Collected data
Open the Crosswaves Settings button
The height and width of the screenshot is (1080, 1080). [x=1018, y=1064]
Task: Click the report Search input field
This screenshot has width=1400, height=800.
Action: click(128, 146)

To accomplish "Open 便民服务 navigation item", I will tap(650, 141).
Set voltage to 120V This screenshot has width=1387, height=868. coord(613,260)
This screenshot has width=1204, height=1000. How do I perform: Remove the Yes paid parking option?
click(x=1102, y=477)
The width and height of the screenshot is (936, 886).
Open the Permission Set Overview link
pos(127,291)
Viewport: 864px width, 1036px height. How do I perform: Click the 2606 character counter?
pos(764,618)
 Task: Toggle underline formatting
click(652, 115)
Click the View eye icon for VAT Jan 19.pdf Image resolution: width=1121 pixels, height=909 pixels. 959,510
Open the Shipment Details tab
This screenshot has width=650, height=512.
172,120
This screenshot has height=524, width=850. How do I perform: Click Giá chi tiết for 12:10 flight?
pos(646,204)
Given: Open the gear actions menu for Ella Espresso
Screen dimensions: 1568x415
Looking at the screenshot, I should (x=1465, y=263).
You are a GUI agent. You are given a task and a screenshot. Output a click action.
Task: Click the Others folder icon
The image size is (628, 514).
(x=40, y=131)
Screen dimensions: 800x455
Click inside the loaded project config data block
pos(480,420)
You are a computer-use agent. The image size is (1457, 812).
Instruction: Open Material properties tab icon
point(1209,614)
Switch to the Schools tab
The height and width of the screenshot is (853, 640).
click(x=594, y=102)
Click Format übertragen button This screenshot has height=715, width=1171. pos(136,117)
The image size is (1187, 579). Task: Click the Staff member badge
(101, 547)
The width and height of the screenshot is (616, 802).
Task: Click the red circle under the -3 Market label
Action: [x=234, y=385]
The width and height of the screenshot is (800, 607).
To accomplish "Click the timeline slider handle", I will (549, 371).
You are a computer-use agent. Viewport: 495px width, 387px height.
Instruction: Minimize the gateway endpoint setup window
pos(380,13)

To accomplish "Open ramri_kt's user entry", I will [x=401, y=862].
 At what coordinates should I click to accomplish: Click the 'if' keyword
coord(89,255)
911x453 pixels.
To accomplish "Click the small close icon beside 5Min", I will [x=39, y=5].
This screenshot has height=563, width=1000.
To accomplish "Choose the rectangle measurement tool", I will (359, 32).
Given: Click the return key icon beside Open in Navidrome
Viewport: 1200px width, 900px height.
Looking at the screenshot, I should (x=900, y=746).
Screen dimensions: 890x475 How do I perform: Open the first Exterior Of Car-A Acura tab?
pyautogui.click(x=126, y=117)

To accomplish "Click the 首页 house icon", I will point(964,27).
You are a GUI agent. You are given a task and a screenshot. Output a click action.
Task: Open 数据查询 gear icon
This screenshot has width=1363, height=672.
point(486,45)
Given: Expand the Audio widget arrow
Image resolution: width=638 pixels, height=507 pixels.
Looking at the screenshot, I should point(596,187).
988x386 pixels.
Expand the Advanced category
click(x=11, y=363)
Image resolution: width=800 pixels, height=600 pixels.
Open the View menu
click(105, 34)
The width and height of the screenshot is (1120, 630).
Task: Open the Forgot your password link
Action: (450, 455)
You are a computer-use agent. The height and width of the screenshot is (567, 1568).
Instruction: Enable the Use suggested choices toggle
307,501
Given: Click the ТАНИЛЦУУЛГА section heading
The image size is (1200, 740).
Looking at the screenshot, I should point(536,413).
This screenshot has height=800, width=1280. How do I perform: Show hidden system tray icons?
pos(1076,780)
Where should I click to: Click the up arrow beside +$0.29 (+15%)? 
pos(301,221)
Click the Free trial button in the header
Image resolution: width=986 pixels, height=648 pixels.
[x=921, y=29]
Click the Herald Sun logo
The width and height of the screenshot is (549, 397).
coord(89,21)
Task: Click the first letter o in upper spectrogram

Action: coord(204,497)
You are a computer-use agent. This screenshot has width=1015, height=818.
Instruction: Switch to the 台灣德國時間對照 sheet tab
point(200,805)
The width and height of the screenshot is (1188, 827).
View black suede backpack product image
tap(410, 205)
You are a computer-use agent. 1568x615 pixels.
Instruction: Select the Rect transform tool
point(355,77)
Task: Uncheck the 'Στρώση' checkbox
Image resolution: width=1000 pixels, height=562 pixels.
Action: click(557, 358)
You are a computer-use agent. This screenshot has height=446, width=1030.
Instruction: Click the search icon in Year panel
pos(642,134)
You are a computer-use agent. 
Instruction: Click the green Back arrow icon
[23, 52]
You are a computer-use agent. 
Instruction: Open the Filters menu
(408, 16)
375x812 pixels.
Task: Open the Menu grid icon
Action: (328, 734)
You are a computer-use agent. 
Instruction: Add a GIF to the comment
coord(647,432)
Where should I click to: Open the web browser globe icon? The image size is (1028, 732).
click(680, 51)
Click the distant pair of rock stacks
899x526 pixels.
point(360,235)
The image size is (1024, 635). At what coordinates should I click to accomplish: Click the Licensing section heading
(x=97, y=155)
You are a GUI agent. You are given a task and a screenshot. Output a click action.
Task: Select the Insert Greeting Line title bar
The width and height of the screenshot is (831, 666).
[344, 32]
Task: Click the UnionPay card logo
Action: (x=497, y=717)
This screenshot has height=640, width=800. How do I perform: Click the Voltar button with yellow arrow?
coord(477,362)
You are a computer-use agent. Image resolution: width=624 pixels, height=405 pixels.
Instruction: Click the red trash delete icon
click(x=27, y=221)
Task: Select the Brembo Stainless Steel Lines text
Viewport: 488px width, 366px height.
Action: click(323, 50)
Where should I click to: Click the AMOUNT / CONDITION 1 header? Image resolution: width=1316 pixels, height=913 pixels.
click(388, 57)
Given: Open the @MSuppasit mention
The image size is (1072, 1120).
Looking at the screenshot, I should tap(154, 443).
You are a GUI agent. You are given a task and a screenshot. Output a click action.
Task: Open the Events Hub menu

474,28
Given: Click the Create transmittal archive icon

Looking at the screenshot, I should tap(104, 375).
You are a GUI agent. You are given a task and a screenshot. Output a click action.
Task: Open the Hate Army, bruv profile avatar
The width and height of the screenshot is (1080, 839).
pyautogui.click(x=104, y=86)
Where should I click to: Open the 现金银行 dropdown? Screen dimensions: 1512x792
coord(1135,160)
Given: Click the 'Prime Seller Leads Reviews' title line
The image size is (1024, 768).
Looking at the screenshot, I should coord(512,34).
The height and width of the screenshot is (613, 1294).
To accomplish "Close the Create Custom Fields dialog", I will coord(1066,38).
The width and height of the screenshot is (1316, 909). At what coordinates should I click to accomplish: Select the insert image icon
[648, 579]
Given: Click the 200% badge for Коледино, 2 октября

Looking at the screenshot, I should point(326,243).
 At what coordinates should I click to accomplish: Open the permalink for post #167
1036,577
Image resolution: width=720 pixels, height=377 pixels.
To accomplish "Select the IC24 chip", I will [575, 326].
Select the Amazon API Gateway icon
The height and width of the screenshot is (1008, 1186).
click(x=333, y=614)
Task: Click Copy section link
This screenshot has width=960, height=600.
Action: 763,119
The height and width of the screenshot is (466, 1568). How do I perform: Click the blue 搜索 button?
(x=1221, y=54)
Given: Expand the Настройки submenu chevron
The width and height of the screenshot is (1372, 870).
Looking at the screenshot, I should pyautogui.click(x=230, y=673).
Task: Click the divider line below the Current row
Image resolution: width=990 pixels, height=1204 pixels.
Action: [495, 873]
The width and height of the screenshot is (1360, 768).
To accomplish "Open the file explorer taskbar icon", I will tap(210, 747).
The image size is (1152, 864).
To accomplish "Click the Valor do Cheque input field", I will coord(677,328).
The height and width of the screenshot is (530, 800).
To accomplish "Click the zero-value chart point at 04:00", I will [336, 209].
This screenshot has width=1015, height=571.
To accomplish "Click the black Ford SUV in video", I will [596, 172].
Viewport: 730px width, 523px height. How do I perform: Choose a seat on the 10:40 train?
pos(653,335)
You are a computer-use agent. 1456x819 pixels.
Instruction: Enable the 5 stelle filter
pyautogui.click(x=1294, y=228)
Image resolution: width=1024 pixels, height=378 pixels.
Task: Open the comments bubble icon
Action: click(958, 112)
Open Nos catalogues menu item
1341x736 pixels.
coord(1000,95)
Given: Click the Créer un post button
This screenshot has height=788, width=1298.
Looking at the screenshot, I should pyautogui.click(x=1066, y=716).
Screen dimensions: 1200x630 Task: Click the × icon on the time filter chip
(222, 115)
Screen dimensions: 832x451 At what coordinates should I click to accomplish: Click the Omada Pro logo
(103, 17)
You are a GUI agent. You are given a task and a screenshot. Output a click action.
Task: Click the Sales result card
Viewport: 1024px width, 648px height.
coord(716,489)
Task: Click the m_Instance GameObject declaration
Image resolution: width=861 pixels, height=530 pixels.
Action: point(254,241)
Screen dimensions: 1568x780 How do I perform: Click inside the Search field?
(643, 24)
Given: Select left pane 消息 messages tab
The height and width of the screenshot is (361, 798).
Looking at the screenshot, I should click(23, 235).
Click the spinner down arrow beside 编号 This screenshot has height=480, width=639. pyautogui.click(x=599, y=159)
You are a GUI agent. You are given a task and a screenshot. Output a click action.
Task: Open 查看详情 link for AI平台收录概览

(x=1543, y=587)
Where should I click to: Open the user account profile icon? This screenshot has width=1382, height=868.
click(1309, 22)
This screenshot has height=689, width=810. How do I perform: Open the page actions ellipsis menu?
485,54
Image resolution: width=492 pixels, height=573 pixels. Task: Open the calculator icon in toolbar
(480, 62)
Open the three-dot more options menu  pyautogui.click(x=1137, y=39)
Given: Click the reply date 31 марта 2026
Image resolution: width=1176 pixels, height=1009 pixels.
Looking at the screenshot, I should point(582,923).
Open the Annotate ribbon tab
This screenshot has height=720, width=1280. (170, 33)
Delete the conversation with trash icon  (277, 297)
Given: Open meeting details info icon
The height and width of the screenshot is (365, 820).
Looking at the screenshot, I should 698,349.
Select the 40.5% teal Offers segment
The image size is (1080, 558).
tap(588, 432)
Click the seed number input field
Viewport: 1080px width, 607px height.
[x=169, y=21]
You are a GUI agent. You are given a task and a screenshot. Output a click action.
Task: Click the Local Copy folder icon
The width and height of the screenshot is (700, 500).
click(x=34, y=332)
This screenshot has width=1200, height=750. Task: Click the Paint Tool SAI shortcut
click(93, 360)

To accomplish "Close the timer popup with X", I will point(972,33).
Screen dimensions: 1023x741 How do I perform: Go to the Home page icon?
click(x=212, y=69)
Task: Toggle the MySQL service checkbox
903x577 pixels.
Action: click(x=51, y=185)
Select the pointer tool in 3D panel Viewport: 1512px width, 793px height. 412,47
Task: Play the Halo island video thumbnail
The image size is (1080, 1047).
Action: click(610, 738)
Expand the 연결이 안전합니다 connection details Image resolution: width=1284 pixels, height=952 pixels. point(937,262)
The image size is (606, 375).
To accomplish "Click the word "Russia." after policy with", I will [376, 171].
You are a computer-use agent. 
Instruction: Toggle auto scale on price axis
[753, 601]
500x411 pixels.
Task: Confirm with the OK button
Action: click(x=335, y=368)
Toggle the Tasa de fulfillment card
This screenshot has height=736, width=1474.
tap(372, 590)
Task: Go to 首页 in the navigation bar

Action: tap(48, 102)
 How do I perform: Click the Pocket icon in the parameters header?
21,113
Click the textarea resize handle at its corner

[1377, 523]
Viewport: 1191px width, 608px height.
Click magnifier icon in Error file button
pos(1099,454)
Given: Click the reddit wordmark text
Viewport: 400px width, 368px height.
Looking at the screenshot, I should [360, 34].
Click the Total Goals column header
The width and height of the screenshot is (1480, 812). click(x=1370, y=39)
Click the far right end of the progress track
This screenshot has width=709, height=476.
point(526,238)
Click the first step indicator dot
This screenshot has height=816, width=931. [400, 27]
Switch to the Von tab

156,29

TO DO: Return, word for word, the lines of the data above from the line with "At what coordinates should I click to accomplish: Click the 'if'" through the line with "Image resolution: width=800", inclusive.

PROBLEM SOLUTION:
 At what coordinates should I click to accomplish: Click the 'if' keyword
coord(89,255)
911x453 pixels.
To accomplish "Click the small close icon beside 5Min", I will [x=39, y=5].
This screenshot has height=563, width=1000.
To accomplish "Choose the rectangle measurement tool", I will (359, 32).
Given: Click the return key icon beside Open in Navidrome
Viewport: 1200px width, 900px height.
Looking at the screenshot, I should (x=900, y=746).
Screen dimensions: 890x475 How do I perform: Open the first Exterior Of Car-A Acura tab?
pyautogui.click(x=126, y=117)

To accomplish "Click the 首页 house icon", I will point(964,27).
You are a GUI agent. You are given a task and a screenshot. Output a click action.
Task: Open 数据查询 gear icon
This screenshot has width=1363, height=672.
point(486,45)
Given: Expand the Audio widget arrow
Image resolution: width=638 pixels, height=507 pixels.
Looking at the screenshot, I should point(596,187).
988x386 pixels.
Expand the Advanced category
click(x=11, y=363)
Image resolution: width=800 pixels, height=600 pixels.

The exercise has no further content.